## Selected passage:
╔══

I’ve been surprised at how much free reign I’ve had on this project. As we were 2 days in by the time I got there I was pleased to be able to get on with it. I walked round the place (it’s a concrete block, half of which is roofed) and Joey and I did a floor plan on which I marked down all the windows as they only have bars- not even mesh or nets, same with the air vents. A massive problem is Malaria; there is no need for them to get it really, if only you can get them window nets. The carpenter can make wood frames and we can nail in mesh. I took note of the beds; they have 9 between 24 of them. They said there was a carpenter in the village, and they got him to us in an hour.
I’m pleased to advise you that we have brought bunk beds to Mkula! (And further I imagine if this carpenter has any sense and a loud enough wife). It took a good hour to describe, draw, demonstrate with old chairs & Joey to translate what on earth one was, but the carpenter got it in the end, agreed a price with ladders thrown in. We picked up the first one yesterday; it literally was 4 men with lathes, sand paper, and hand saws in the dust. How else would you make things with no electricity? 260 of your British pounds have bought ten new hand made beds.
We have also started on the second building. Part of the reason for the lack of beds is the lack of space, and the new building will accommodate 6 – 8 more.
Clear your mind of any building work you have ever seen for this one. Now imagine a dusty patch of part grass part rocks, me, Joey the volunteer coordinator, the old man that owns the land and gave it to the orphanage, one builder, and the local doctor, stood round with a biro, a scrap of paper, a pile of hand made concrete bricks, a measuring tape and a set square a hoe and a spade. Now draw some squares, and start putting sticks you broke of the closest tree into the floor, a few bricks and some string, use the set square to get right angles where you think corners should be, and where you’ve decided where you fancy doors, dig round the outside. Once you have a trench (you need a machetti, which is normal back-of your belt contents out here in the sticks, to get the trench walls straight) fill with mortar, and start the bricks. This is your foundation. Then get building! We have been able to secure two more men to do the brick laying so Joey and I can get on with arranging water. 40 of your English pounds have secured two men for 5 days. Joey and I were surprised that a lot of the funding for the build had not been arranged, so it looks like a great part of what you all raised is going to go into this new building after all.

╚══

## Required work:
a – How would you render this sentence from the orphanage account in Spanish: "The carpenter can make wood frames and we can nail in mesh."?
b – In the orphanage account, how much money bought the ten new hand made beds?

## Dataset records:

╔══

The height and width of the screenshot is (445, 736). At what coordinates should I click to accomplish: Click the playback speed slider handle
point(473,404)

╚══
╔══

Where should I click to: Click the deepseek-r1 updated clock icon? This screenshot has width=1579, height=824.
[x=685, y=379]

╚══

## Results in order:
a – El carpintero puede hacer marcos de madera y nosotros podemos clavar la malla.

b – 260 British pounds.